Archaeologists from the University of Leicester have conducted a study in the main cemetery of the hospital of St. John the Evangelist, Cambridge, to provide new insights into the medieval benefits system.
The hospital was founded in 1195 to help the “poor and infirm”, housing inmates, clerics, and lay servants for around 300 years until the institution was replaced by St. John’s College in 1511.
The cemetery was first excavated in 2010, for which over 400 burials have been studied by combining skeletal, isotopic and genetic data.

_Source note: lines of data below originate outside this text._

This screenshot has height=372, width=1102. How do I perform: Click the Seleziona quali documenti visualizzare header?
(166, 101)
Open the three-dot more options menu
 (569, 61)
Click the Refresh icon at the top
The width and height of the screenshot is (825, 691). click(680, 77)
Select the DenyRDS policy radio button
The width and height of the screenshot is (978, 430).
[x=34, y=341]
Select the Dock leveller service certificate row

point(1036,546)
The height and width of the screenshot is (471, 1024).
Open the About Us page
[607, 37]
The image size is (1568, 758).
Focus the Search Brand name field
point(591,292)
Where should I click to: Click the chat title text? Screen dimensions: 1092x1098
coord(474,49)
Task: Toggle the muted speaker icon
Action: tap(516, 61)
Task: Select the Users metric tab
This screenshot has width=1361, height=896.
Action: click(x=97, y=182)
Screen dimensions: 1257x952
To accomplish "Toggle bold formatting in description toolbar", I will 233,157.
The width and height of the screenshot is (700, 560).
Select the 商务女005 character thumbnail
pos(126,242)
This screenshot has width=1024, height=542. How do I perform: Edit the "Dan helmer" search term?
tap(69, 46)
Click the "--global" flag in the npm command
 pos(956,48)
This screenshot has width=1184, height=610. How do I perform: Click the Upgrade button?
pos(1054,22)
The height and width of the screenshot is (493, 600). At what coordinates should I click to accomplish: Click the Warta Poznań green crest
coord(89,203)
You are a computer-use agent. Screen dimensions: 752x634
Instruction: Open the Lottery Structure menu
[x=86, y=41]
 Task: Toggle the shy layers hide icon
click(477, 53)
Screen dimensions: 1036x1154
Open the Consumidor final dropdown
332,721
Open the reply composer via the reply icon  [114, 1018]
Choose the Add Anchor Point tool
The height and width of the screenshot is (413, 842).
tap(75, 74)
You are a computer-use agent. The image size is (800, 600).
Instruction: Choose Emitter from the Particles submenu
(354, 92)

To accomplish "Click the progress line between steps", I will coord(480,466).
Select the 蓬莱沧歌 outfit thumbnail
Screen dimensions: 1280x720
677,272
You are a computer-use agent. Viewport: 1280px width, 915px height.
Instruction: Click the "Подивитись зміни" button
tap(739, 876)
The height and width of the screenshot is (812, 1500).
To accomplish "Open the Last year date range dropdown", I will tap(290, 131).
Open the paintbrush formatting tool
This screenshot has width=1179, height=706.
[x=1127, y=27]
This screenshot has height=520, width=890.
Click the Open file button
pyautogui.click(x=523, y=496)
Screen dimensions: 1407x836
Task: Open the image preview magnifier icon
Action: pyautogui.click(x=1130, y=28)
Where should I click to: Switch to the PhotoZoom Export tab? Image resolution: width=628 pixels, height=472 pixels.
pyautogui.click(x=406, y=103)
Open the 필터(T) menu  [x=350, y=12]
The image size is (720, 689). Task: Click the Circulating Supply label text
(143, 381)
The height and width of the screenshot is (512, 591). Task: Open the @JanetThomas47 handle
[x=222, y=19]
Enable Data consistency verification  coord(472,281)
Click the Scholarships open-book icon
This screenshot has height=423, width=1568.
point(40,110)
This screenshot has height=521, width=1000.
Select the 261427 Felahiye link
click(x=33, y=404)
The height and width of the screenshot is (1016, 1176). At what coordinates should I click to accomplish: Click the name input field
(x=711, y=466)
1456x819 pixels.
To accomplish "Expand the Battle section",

“Like all medieval towns, Cambridge was a sea of need,” says Professor John Robb from the University of Leicester. “A few of the luckier poor people got bed and board in the hospital for life. Selection criteria would have been a mix of material want, local politics, and spiritual merit.”
The study, published in the journal Antiquity, provides new insights into how a medieval benefits system operated, and the kinds of people prioritised for help. “We know that lepers, pregnant women and the insane were prohibited, while piety was a must,” states Robb. Inmates were required to pray for the souls of hospital benefactors, to speed them through purgatory. “A hospital was a prayer factory.”
On average, inmates were shorter by an inch compared to townspeople and often displayed indications on their bones of childhoods affected by hunger and disease. Nonetheless, they exhibited lower incidences of physical trauma, implying that life within the hospital environment mitigated physical hardships or risks.
Children buried in the hospital were small for their age by an average of five years’ worth of growth. “Hospital children were probably orphans,” says Robb.
In addition to the impoverished individuals, certain skeletons displayed fewer indications of adversity, hinting that they were individuals who experienced adequate nutrition and were not engaged in manual labor. Professor Robb posits that these individuals “were early scholars of the University of Cambridge.”
Furthermore, researchers identified up to eight residents of the hospital whose isotope levels suggested a lower-quality diet in their later years. These individuals could potentially represent the ‘shame-faced poor’—those who descended from comfort into destitution, possibly after becoming incapable of working.
“Theological doctrines encouraged aid for the shame-faced poor, who threatened the moral order by showing that you could live virtuously and prosperously but still fall victim to twists of fortune,” stays Robb.
Crucially, this demonstrates the diversity within medieval poverty. Individuals from diverse backgrounds and with different life journeys found themselves in a position requiring charity. Additionally, this fact sheds light on why the hospital managed to endure for 300 years.
“They chose to help a range of people. This not only fulfilled their statutory mission but also provided cases to appeal to a range of donors and their emotions: pity aroused by poor and sick orphans, the spiritual benefit to benefactors of supporting pious scholars, reassurance that there was restorative help when prosperous, upstanding individuals, similar to the donor, suffered misfortune”, state the authors.